Stored data
— begin —

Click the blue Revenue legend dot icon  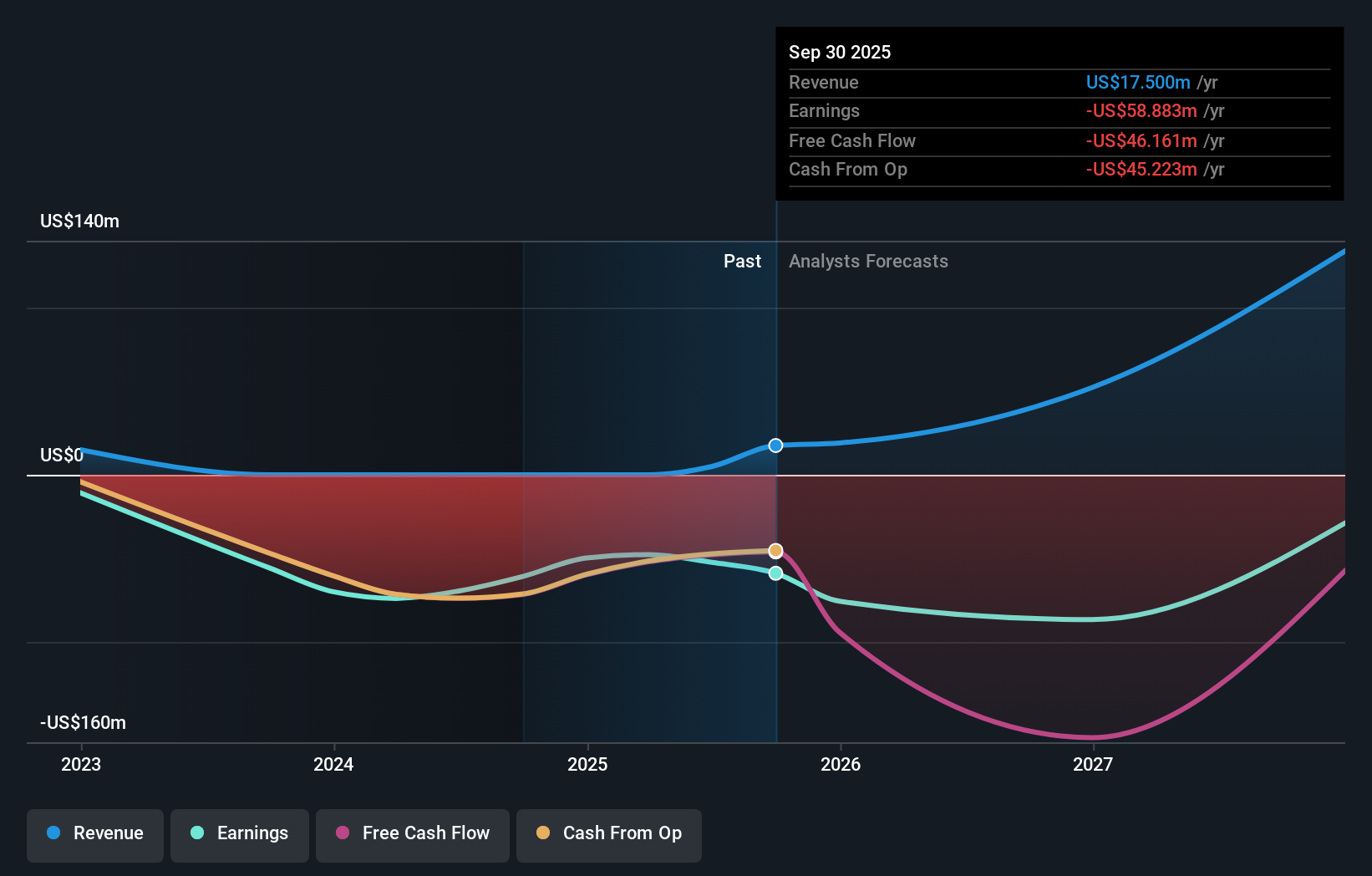53,833
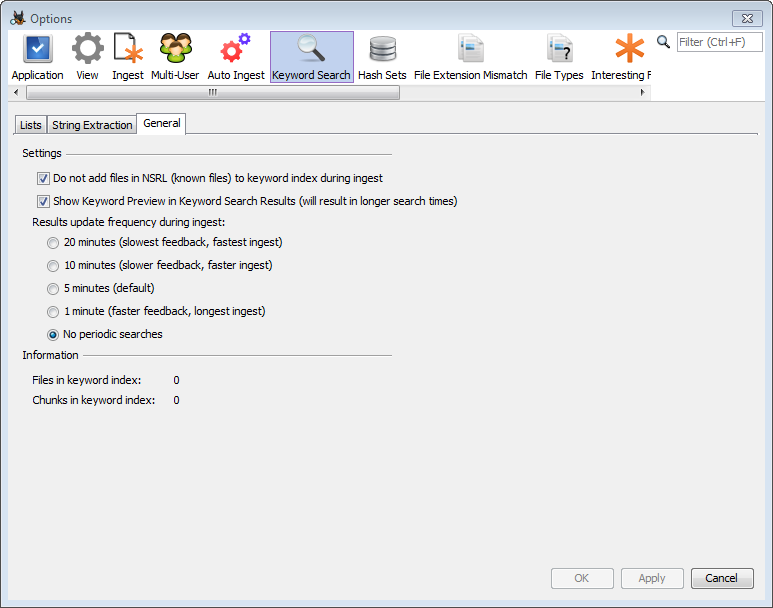Uncheck the NSRL known files checkbox
The width and height of the screenshot is (773, 608).
43,179
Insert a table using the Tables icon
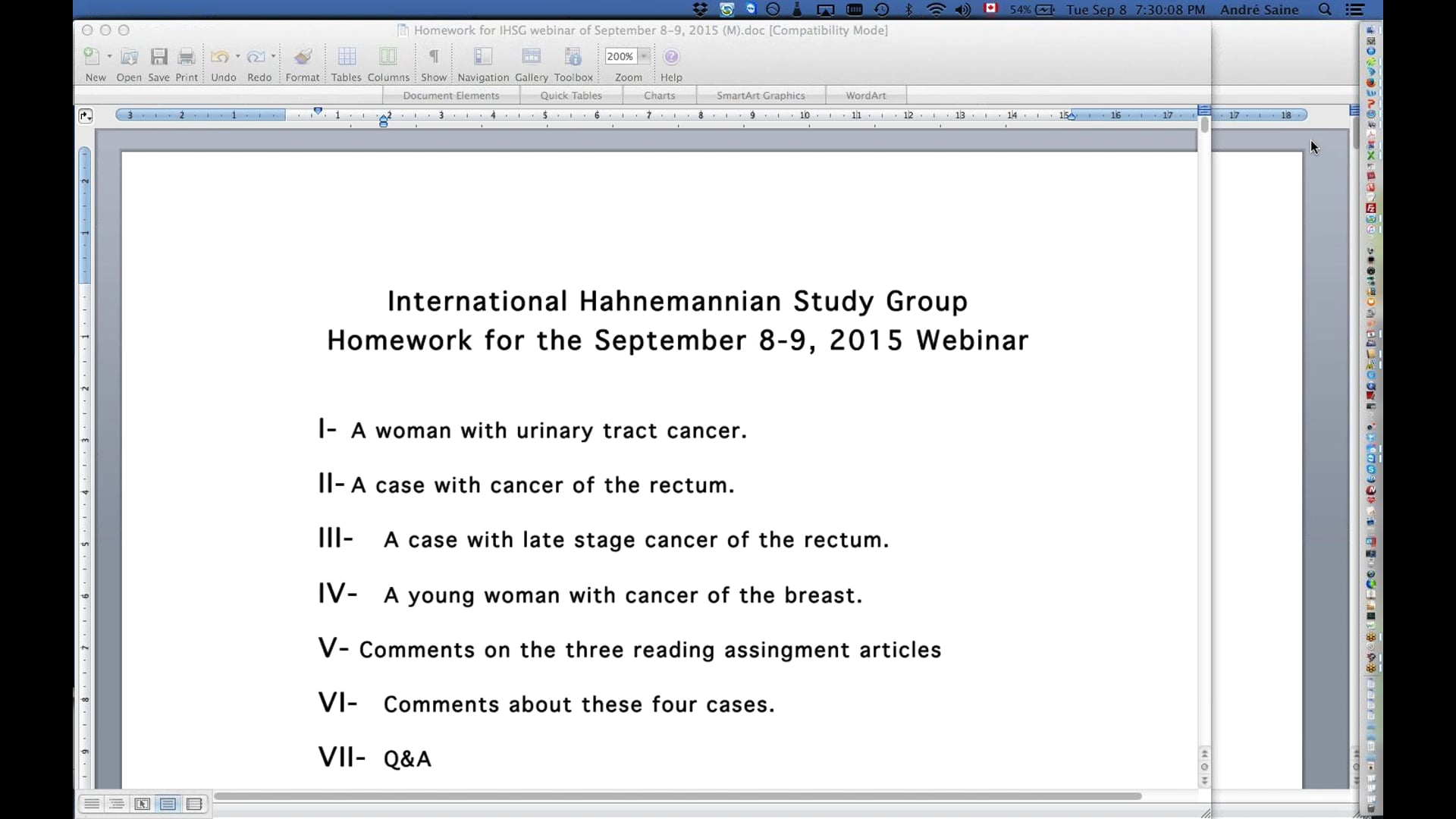The height and width of the screenshot is (819, 1456). [347, 56]

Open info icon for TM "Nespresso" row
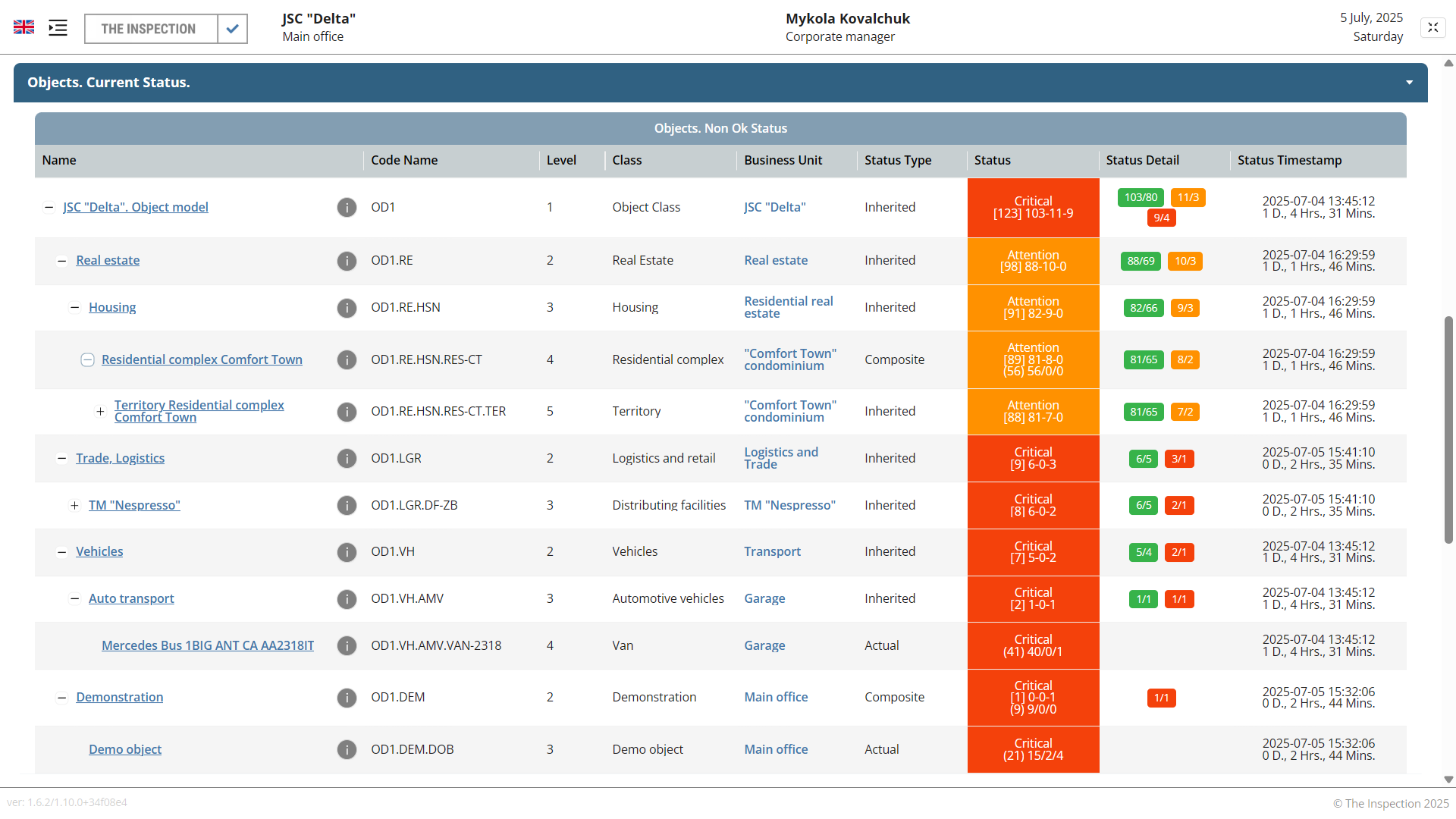[x=347, y=506]
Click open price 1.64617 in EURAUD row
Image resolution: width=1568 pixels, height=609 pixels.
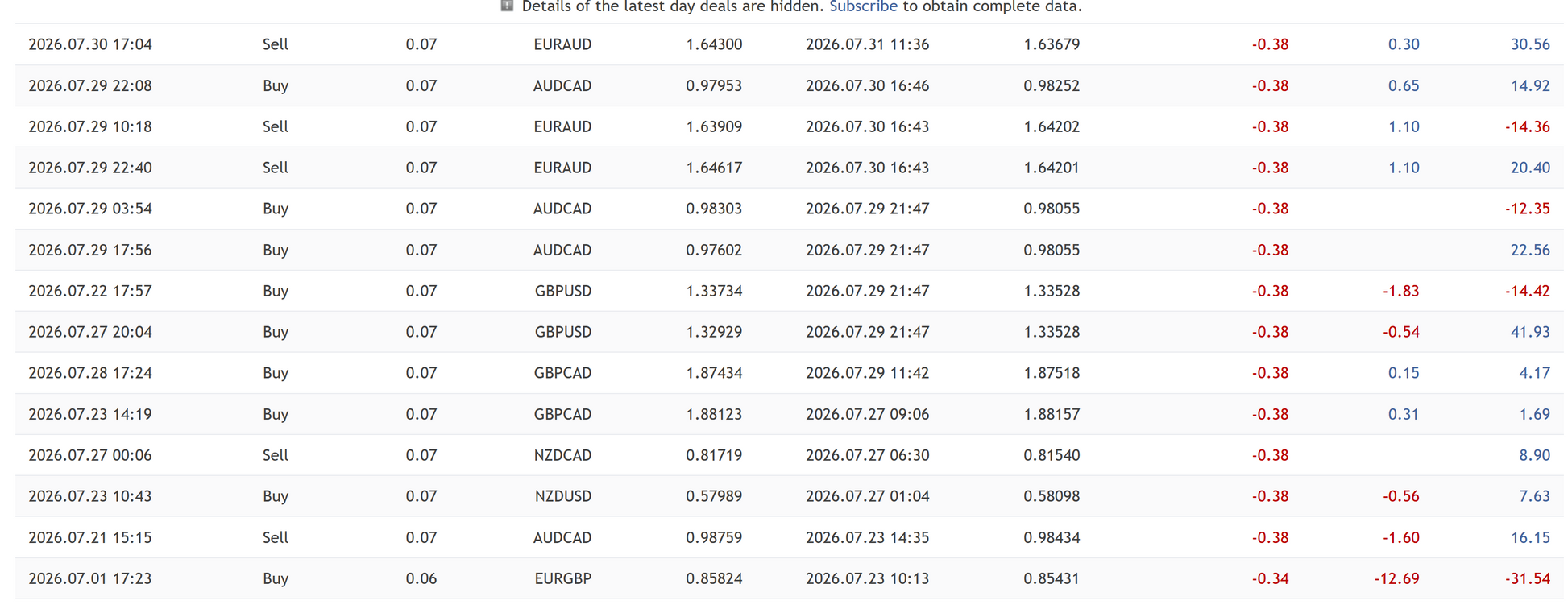click(x=714, y=168)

— end —

Exercise requirements
Reproduce verbatim everything from the line containing "Insert a table using the Tables icon" down to the end of the material, omitting the pictures.

The reply
Insert a table using the Tables icon
The height and width of the screenshot is (819, 1456). [347, 56]

Open info icon for TM "Nespresso" row
[x=347, y=506]
Click open price 1.64617 in EURAUD row
Image resolution: width=1568 pixels, height=609 pixels.
click(x=714, y=168)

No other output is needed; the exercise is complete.